Dataset items
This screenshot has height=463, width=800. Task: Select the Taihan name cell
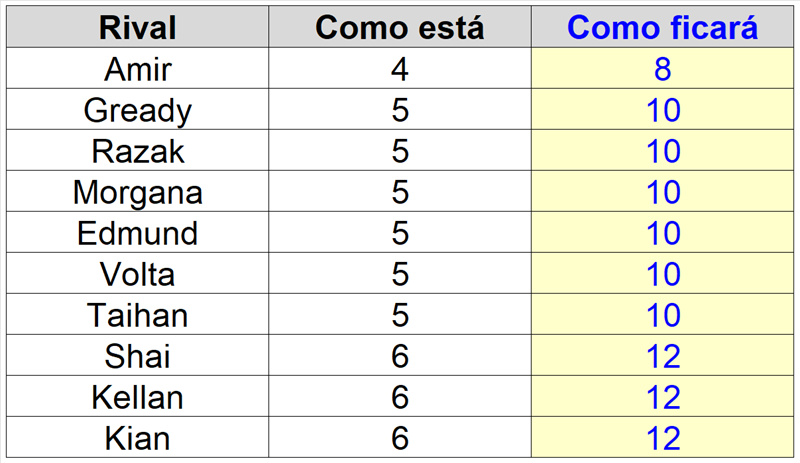coord(137,315)
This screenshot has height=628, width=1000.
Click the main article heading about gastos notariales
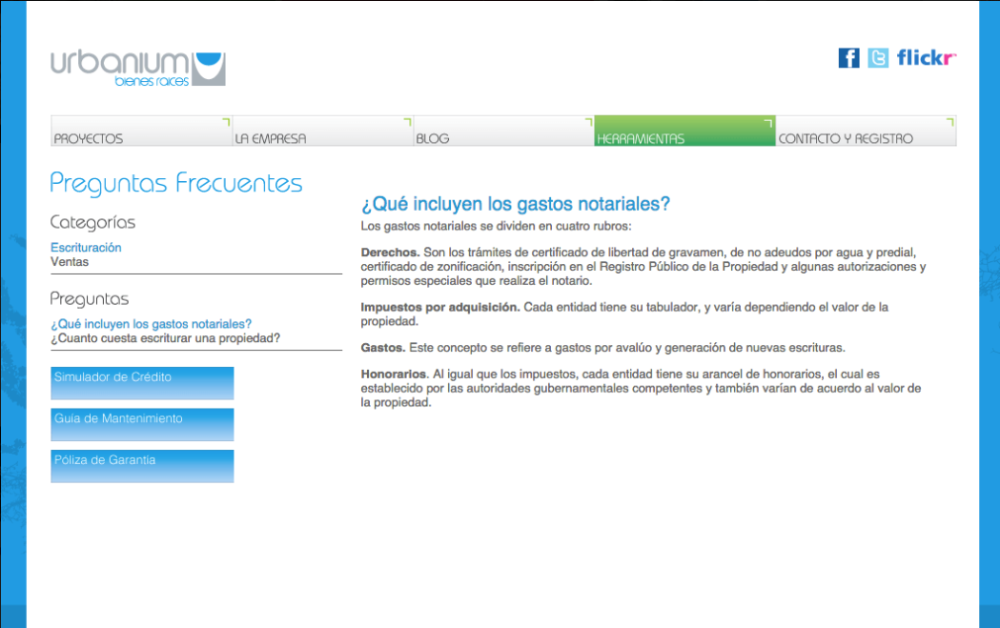point(515,204)
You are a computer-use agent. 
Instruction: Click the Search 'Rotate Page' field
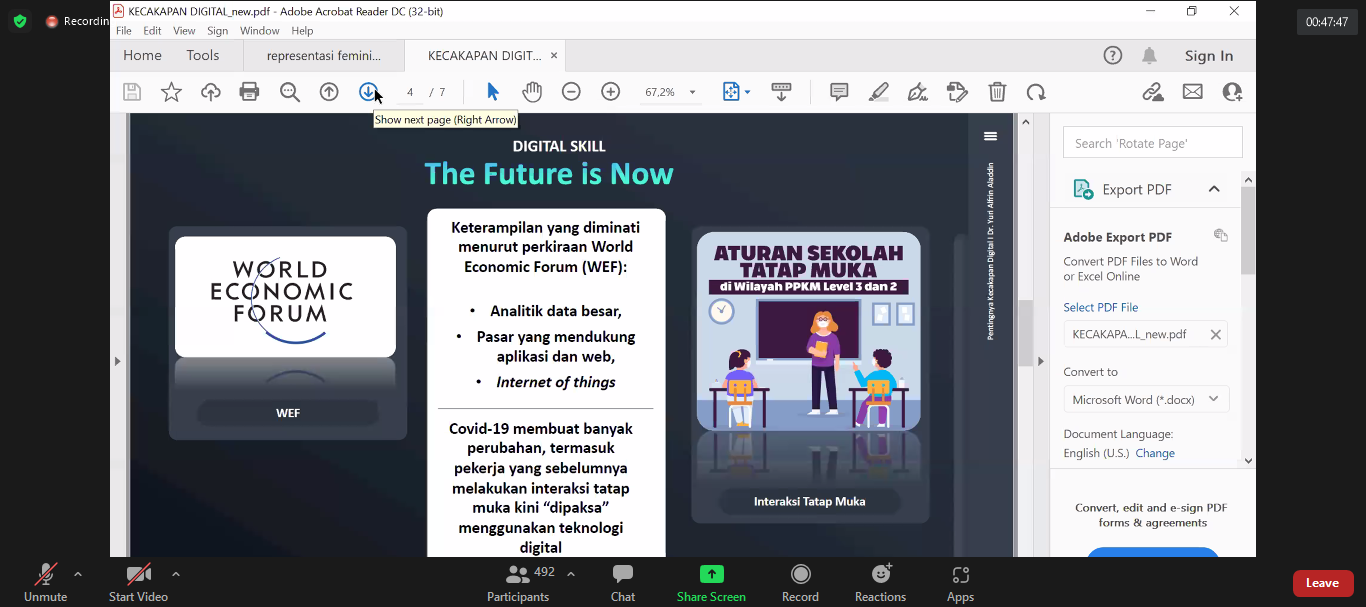coord(1152,143)
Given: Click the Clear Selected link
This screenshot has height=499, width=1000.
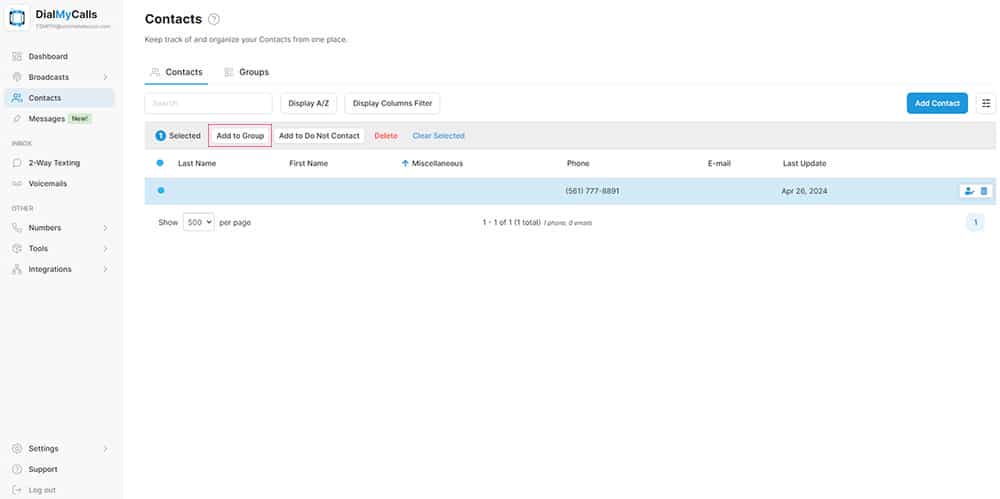Looking at the screenshot, I should coord(438,135).
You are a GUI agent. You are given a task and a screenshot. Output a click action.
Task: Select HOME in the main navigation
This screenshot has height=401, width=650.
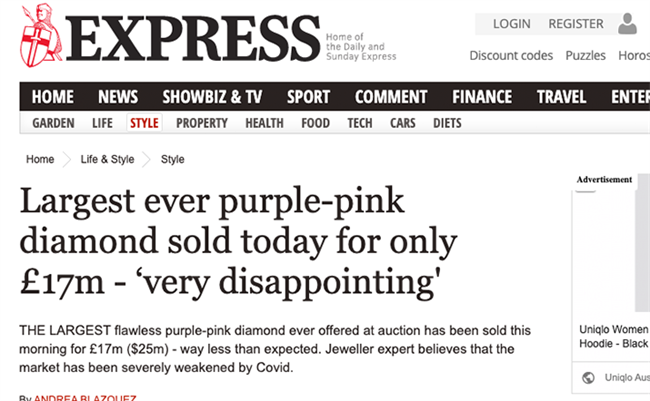tap(53, 97)
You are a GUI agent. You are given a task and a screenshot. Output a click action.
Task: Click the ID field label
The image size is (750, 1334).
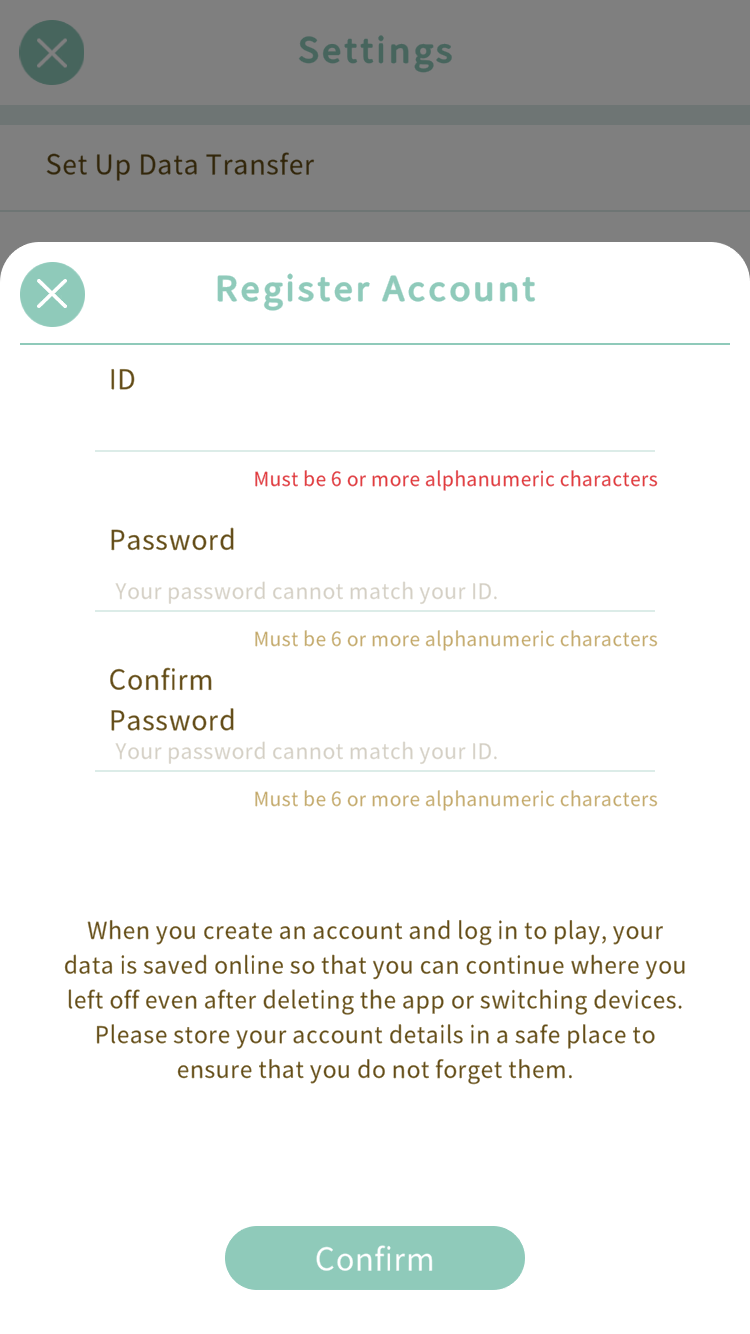point(122,379)
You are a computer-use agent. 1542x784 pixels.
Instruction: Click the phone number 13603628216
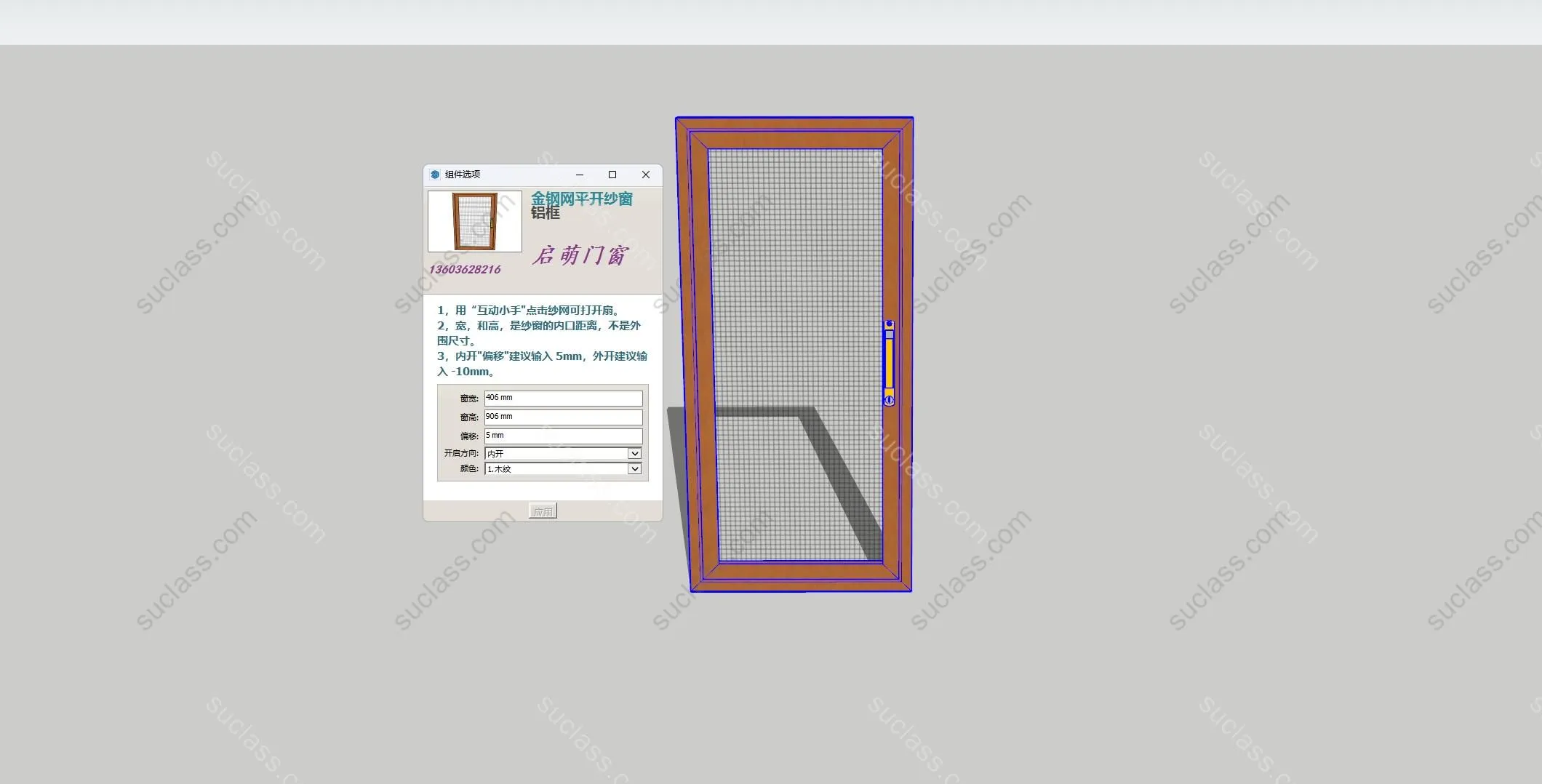point(465,270)
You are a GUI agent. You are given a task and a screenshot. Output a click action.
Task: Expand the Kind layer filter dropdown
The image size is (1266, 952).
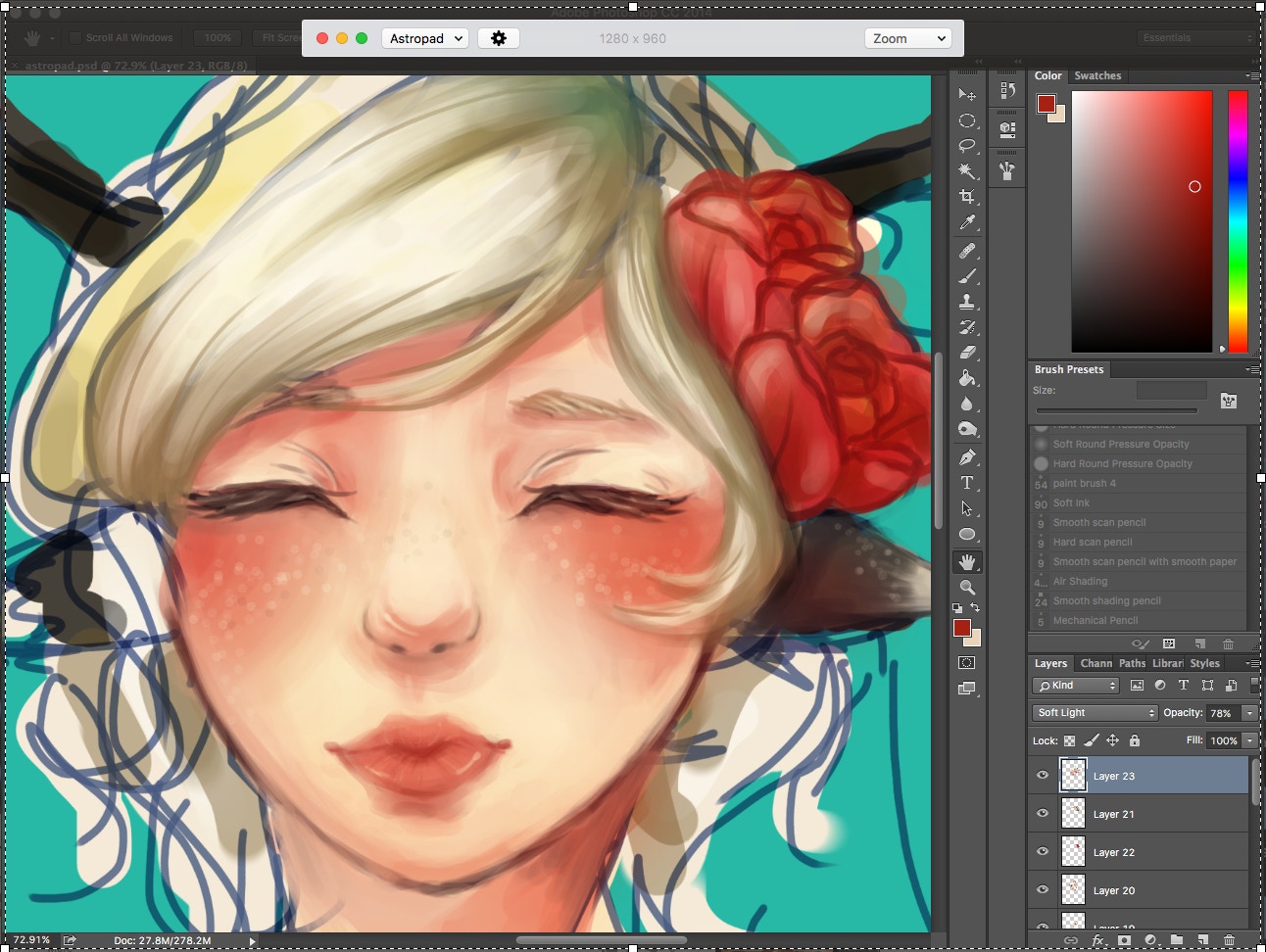coord(1076,686)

Problem to solve :: Reproduce each record above by retyping it exactly; omit all images.

Finished exercise ::
This screenshot has height=463, width=800. Task: Select the Taihan name cell
coord(137,315)
This screenshot has height=628, width=1000.
Click the main article heading about gastos notariales
point(515,204)
You are a computer-use agent. 
Instruction: Click the Search 'Rotate Page' field
coord(1152,143)
Given: Click the Clear Selected link
This screenshot has height=499, width=1000.
Looking at the screenshot, I should coord(438,135).
You are a GUI agent. You are given a task and a screenshot. Output a click action.
Task: Select HOME in the main navigation
This screenshot has height=401, width=650.
tap(53, 97)
You are a GUI agent. You are given a task and a screenshot. Output a click action.
Task: Click the ID field label
The image size is (750, 1334).
point(122,379)
You are a computer-use agent. 1542x784 pixels.
Instruction: Click the phone number 13603628216
point(465,270)
You are a GUI agent. You are given a task and a screenshot. Output a click action.
Task: Expand the Kind layer filter dropdown
The image size is (1266, 952).
coord(1076,686)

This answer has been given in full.